In Ross v. Oklahoma, 487 U.S. 81, 108 S.Ct. 2273, 101 L.Ed.2d 80 (1988), the Court traveled too far in the other direction. Ross was forced to use a peremptory on a juror who should have been stricken for cause. It’s not accurate to say, as does the majority, that “[t]he court in Ross ... never deprived [defendant] of the right of peremptory challenge.” Maj. op. at 1146. In fact, Ross was entitled to nine not-for-eause strikes but got only eight; he wasted one peremptory undoing the trial court’s error. 487 U.S. at 84, 108 S.Ct. at 2276. This was the fulcrum of Justice Marshall’s dissent: “In this case, everyone concedes that the trial judge could not arbitrarily take away one of the defendant’s peremptory challenges. Yet, that is in effect exactly what happened here.” Id. at 91, 108 S.Ct. at 2280 (Marshall, J., dissenting).

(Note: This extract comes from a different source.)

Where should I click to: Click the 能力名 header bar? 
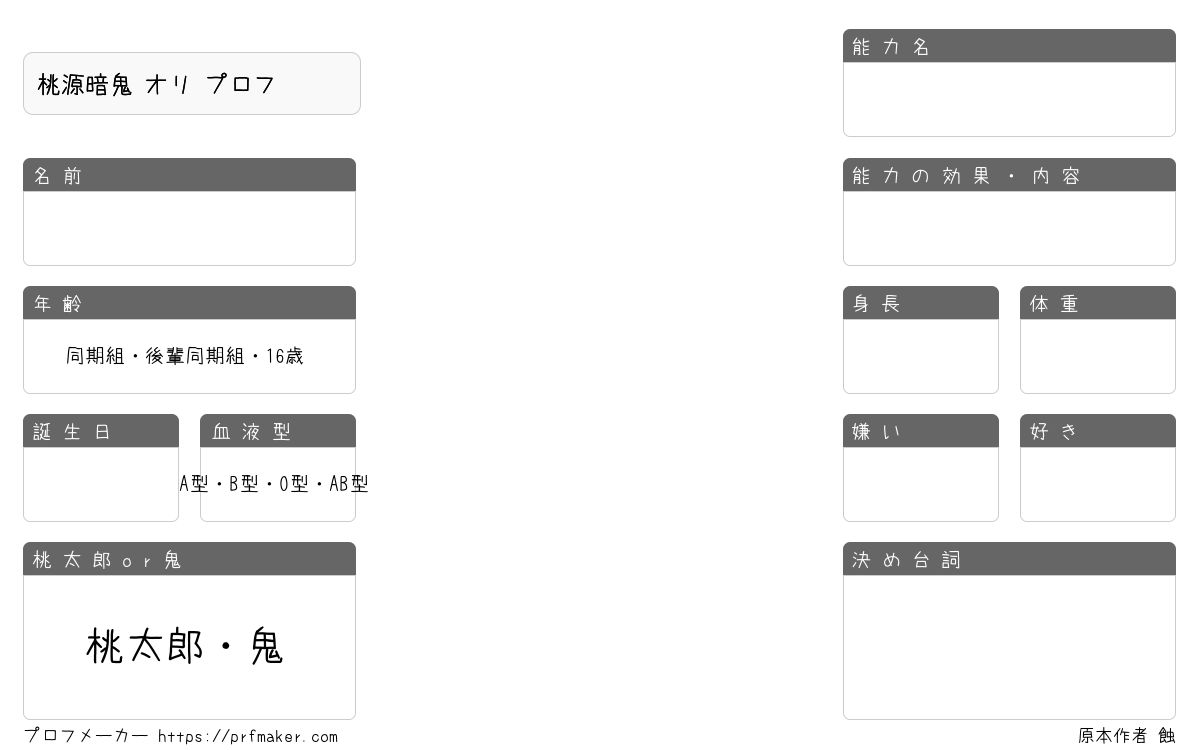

By our majority’s logic, this should have resulted in automatic reversal, but did not. In language that speaks to our case, the Ross majority answered Justice Marshall: “[W]e reject the notion that the loss of a peremptory challenge constitutes a violation of the constitutional right to an impartial jury.” Id. at 88, 108 S.Ct. at 2278. Annigo-ni, like Ross, didn’t get to use a challenge to which he was entitled. But “[s]o long as the jury that sits is impartial,” id., the defendant suffers no reversible error.
2. I also fear that the majority’s ruling will make peremptory strikes too dear a luxury. Batson challenges have become commonplace in our courtrooms; rare is the trial where one side or the other does not rattle a Batson sabre. Today’s opinion turns every erroneous ruling-either wrongfully sustaining or wrongfully rejecting a Batson challenge-into sudden death. Retrials are expensive, especially where the prosecutor, the defense lawyer and the judge are all on the government’s payroll. A rule that turns every peremptory challenge error into a retrial gives a strong incentive to federal and state legislators to cut down the number of perempto-ries-or eliminate them altogether.
Unlike the majority, I do not take much comfort from Purkett v. Elem, - U.S. -, 115 S.Ct. 1769, 131 L.Ed.2d 834 (1995), because I do not read Purkett as reducing Batson to a formality. Under Purkett, trial courts must still decide whether a proffered explanation is a subterfuge, and this can be a basis for appeal and reversal. We do not *1151help the noble cause of peremptory challenges by making every error in this delicate process fatal.